Fabiana Di Lorenzo is an experienced consultant, trainer and policy advisor on Human Rights and Ethical Business. She received a PhD in Law with a research on the role of public-private partnership in the implementation of commitments to respecting human rights and sustainability. Fabiana worked for the UK Government, the International Labour Organisation, and she offered consultancy services to a diverse range of clients including UN agencies, companies, governments and NGOs.

Public private partnerships (PPPs) are a new form of institutional organisation by which public organisations, civil society and major companies pursue collaborative and voluntary strategies to achieve a common goal. When in partnerships, organisations decide to undertake specific tasks, share risks, responsibilities, resources, competencies and benefits.

PPPs have become popular in projects aiming at advancing labour rights along business supply chains, particularly in countries where law enforcement remains weak. While many PPPs claim to value the government and its regulatory framework, it may be argued that corporations are preferring to partner with  NGOs and relegating government to a minimalist role.

PPPs in the cocoa sector of Ghana provide a good example of this trend. Following Antislavery International reports of the dangerous conditions in which children worked in Western African cocoa farms, the cocoa and chocolate industries signed the Harkin-Engel Protocol, agreeing to take responsibility for addressing the worst forms of child labour in their supply chains. As result, the International Cocoa Initiative and small partnerships were created in order to bring together and partner trade unions, NGOs and businesses with the goal of sustaining ‘efforts to eliminate child labour and forced labour’ from cocoa supply chains.

In late 2000 research done by Tulane University and the 10 Campaign found that despite these efforts, the majority of children at risk of the worst forms of child labour remained untouched by the remediation initiatives of cocoa partnerships. They concluded that businesses should invest more money to tackle the problem of child labour in Ghana.

However what this conclusion overlooked was that the failure to reduce exploitative child labour was also linked to two major factors which arguably have greater impact than simply the amount of money that companies spend to address the issue. First, the weak role of the Ghanaian government in coordinating project activities on the ground led to overlapping and fragmentation of remedial projects, without any overarching and centrally located pressure upon the government to oversee and ensure the application human rights standards.  Second, the majority of funding was diverted towards one specific supply chain (namely cocoa), ignoring the fact that child labour in Ghana exists across business sectors.

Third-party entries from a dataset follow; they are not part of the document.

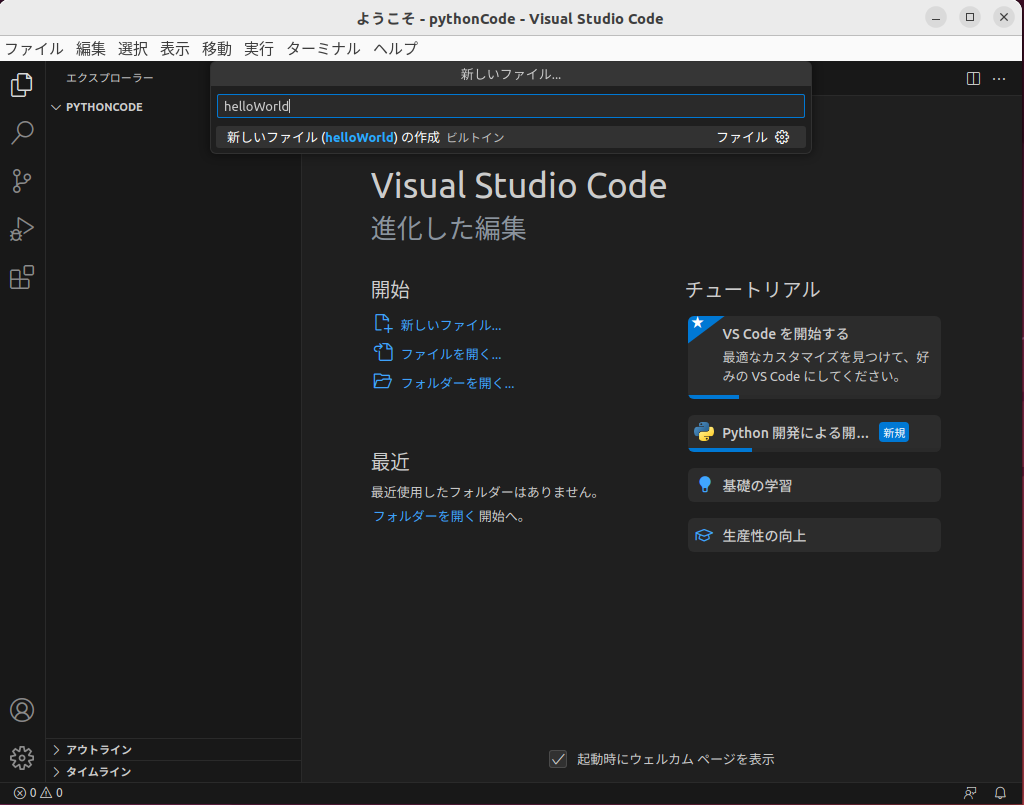Open the Python 開発による開... tutorial card
1024x805 pixels.
[x=813, y=432]
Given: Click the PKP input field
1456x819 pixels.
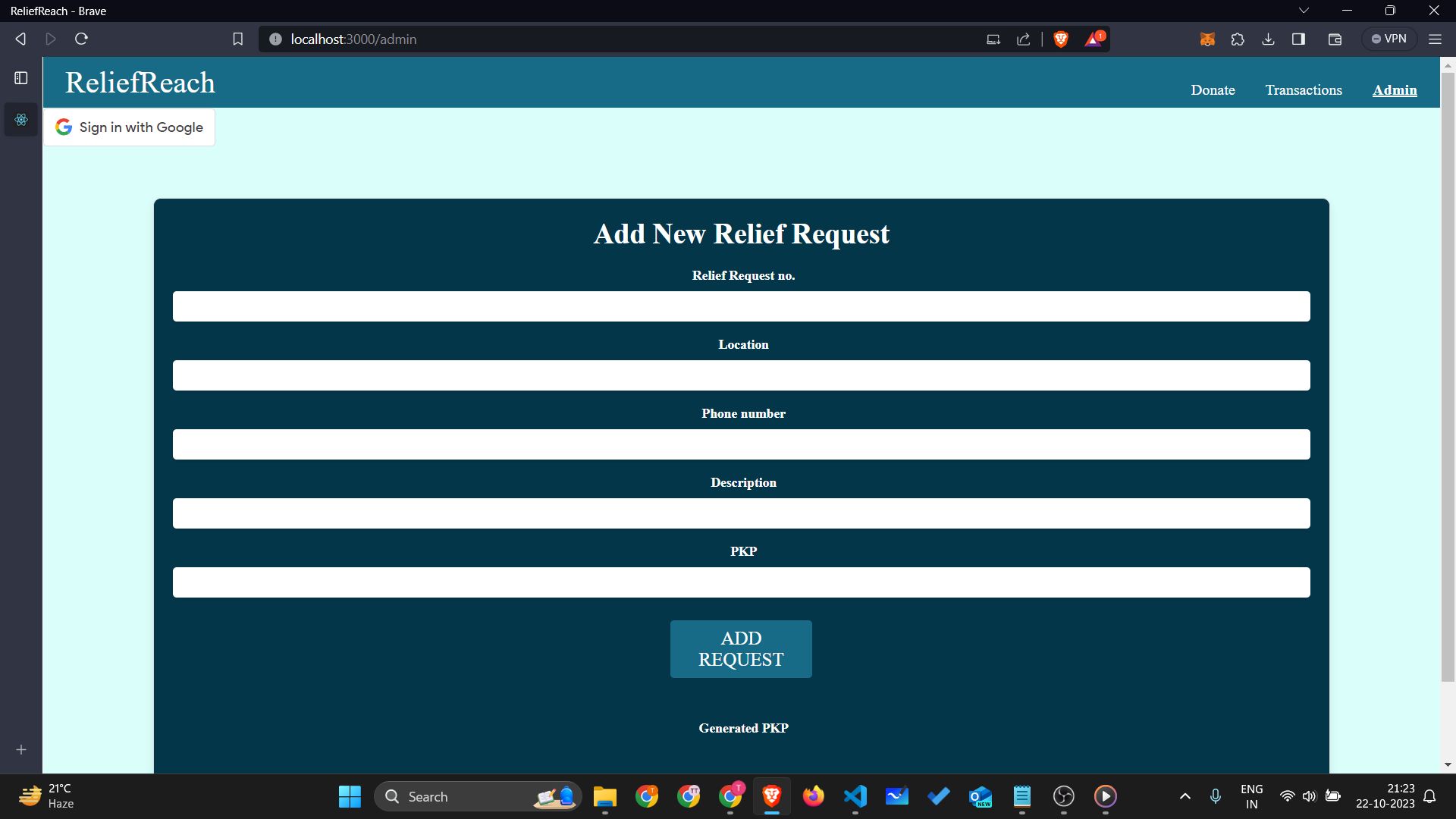Looking at the screenshot, I should pos(741,582).
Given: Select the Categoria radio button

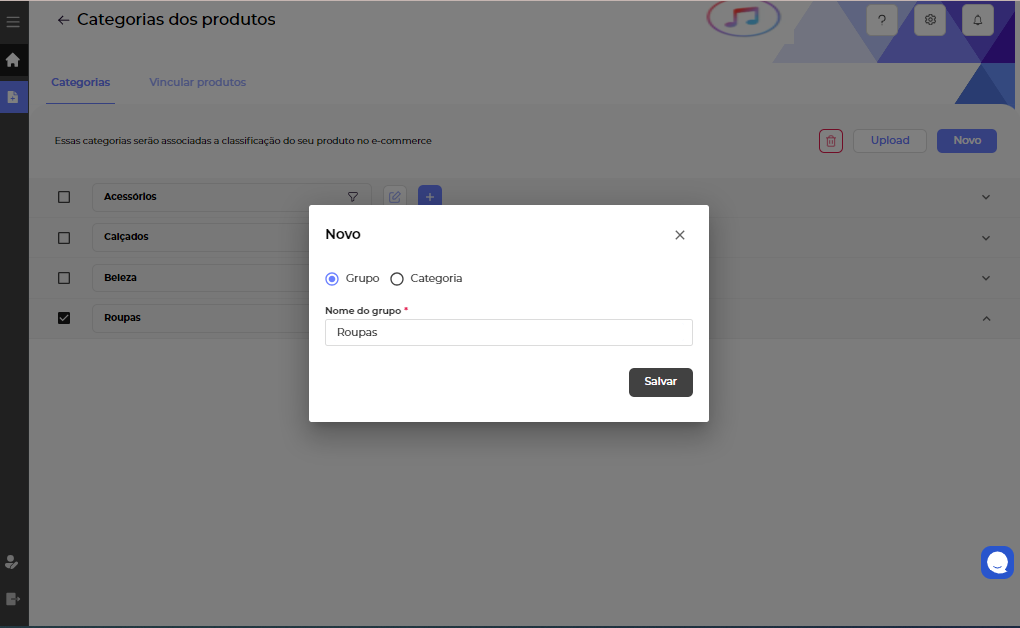Looking at the screenshot, I should pyautogui.click(x=397, y=279).
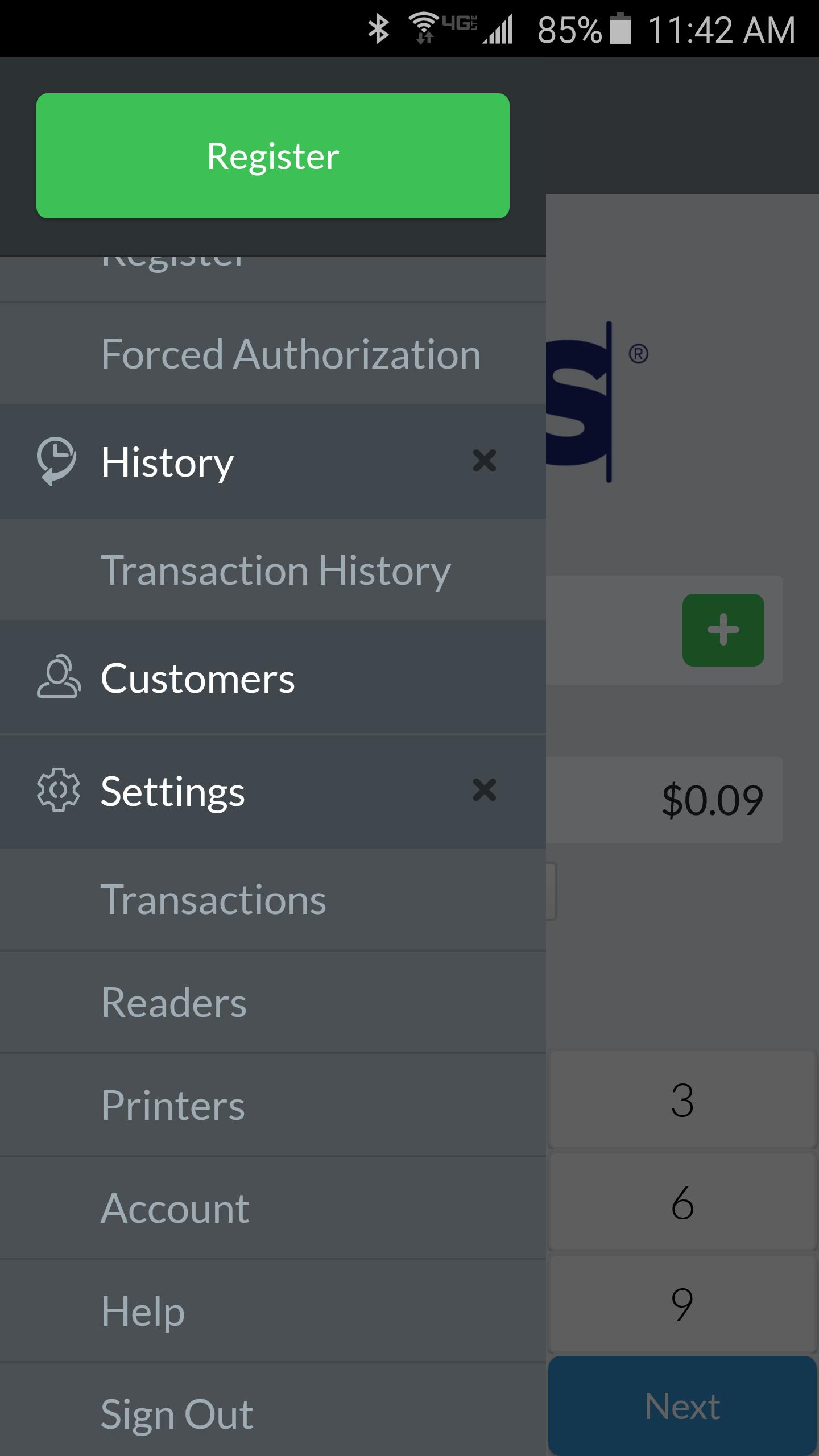
Task: Tap the $0.09 amount field
Action: click(x=665, y=800)
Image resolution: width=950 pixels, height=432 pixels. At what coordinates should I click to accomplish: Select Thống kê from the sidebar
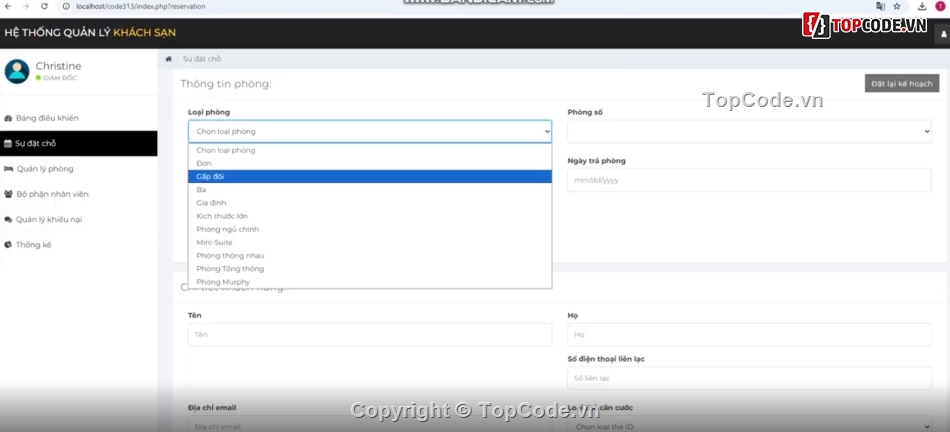[33, 244]
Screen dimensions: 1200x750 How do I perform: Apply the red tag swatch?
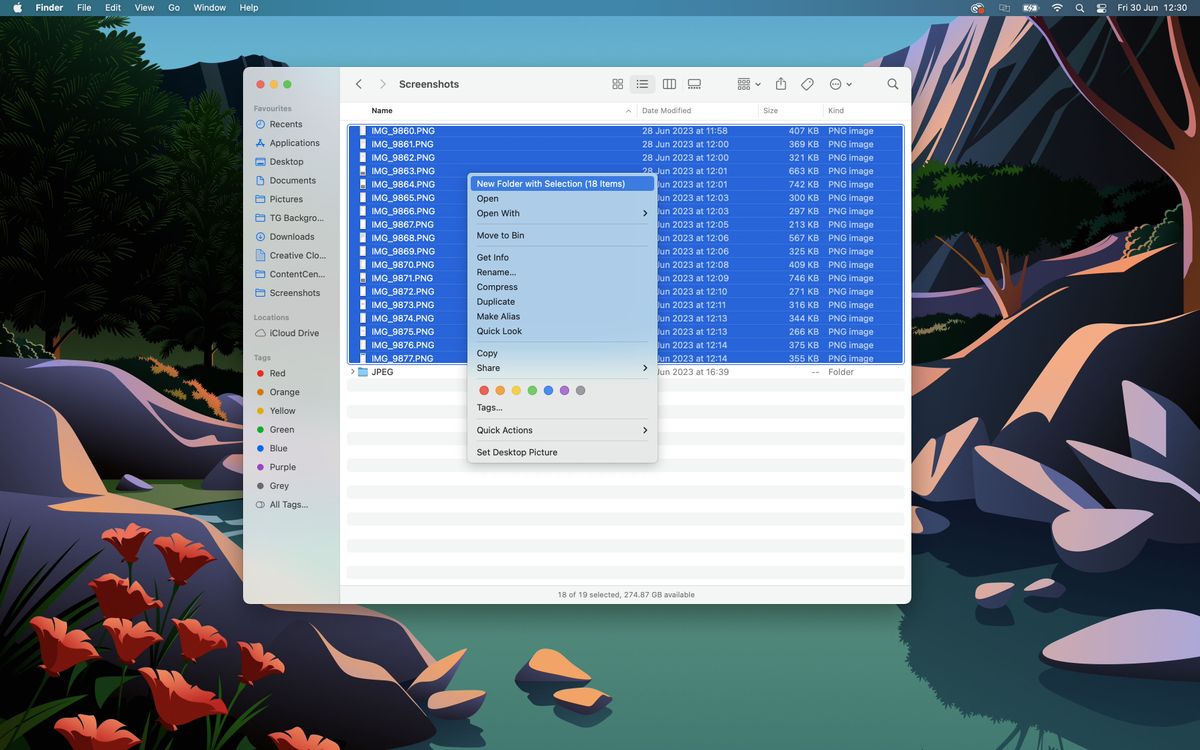(484, 390)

Problem 1: Giving a weak role of central Government

For ten years, cocoa partnerships were characterised by a strong relationship between NGOs and companies, while the government of Ghana struggled to coordinate the multitude of projects funded by business-NGOs partnerships.  Partnership members involve the central Ghanaian Government by working with local districts and seeking their approval. However, if information is not correctly communicated to the relevant central coordination unit (in this case National Plan for the Elimination of the Worst Forms of Child Labour in Cocoa – NPECLC ), consulting local district government will not necessarily help to coordinate all the activities taking place in the country. This may result in important information remaining at the district level and never reaching central government.

Through PPPs attention is diverted away from the role that governments should play in developing effective public policy, defending human rights and using tax revenues effectively. NGOs and businesses run the risk of rushing to find reactive solutions to fix problems such as child labour without taking the time to also look at the governance-related causes of this phenomenon.

When it comes to African countries in particular, campaigns tend to downplay the role that government can play in developing public policy to ensure effective law enforcement. Also, the role played by the loss in public revenues caused by excessive tax incentives for corporations, tax evasion and long-term tax exemptions is often not sufficiently analysed.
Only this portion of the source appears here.